> **EXERCISE DETAILS**
Below are records to repeat exactly. Omit the pictures from the copy.

> **DATA TO USE**

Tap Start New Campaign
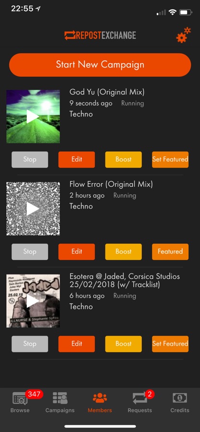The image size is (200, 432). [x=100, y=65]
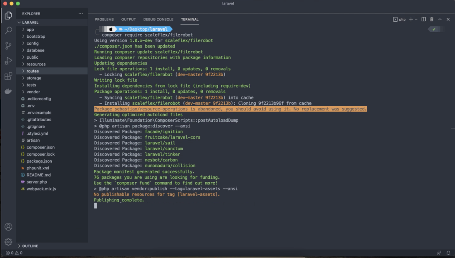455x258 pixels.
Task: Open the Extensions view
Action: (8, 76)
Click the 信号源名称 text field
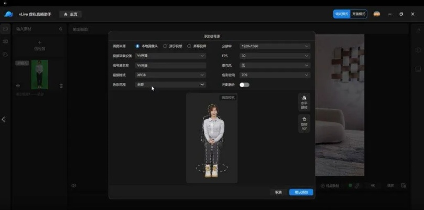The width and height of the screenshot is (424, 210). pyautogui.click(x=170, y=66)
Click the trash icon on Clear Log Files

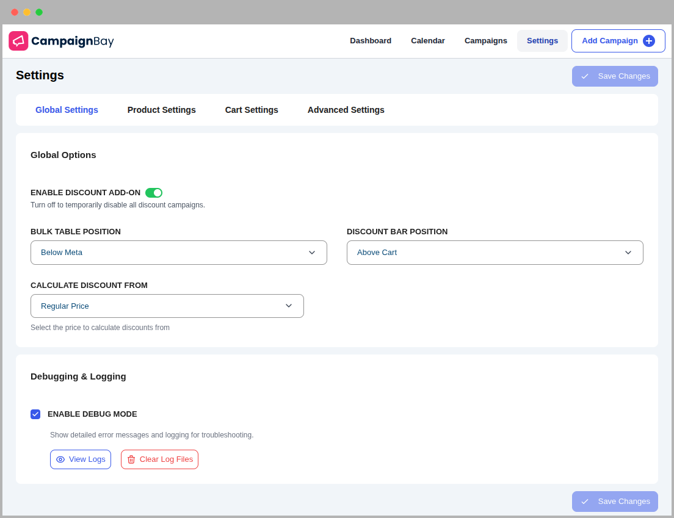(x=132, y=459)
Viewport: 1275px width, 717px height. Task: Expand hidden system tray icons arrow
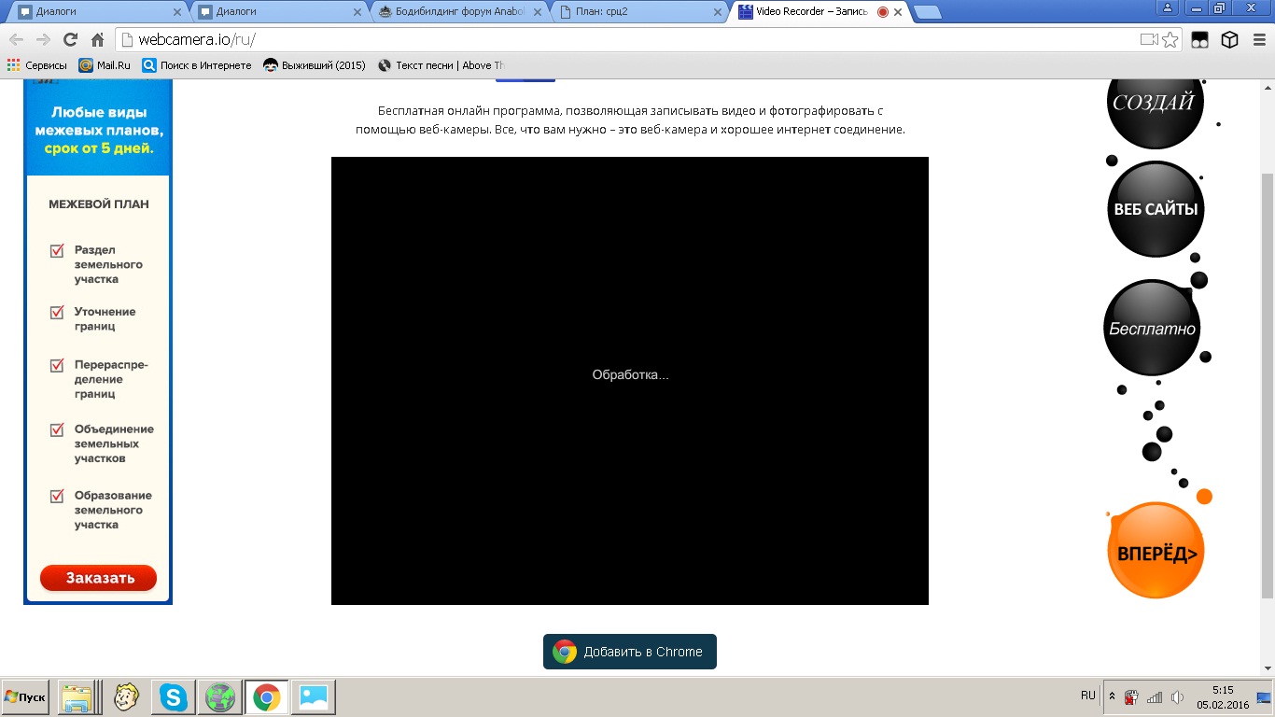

> **EXPECTED ANSWER**
Tap Start New Campaign
The image size is (200, 432). [x=100, y=65]
455x258 pixels.
Task: Open the Extensions view
Action: (8, 76)
Click the 信号源名称 text field
The width and height of the screenshot is (424, 210). pyautogui.click(x=170, y=66)
Click the trash icon on Clear Log Files

(x=132, y=459)
Viewport: 1275px width, 717px height. Task: Expand hidden system tray icons arrow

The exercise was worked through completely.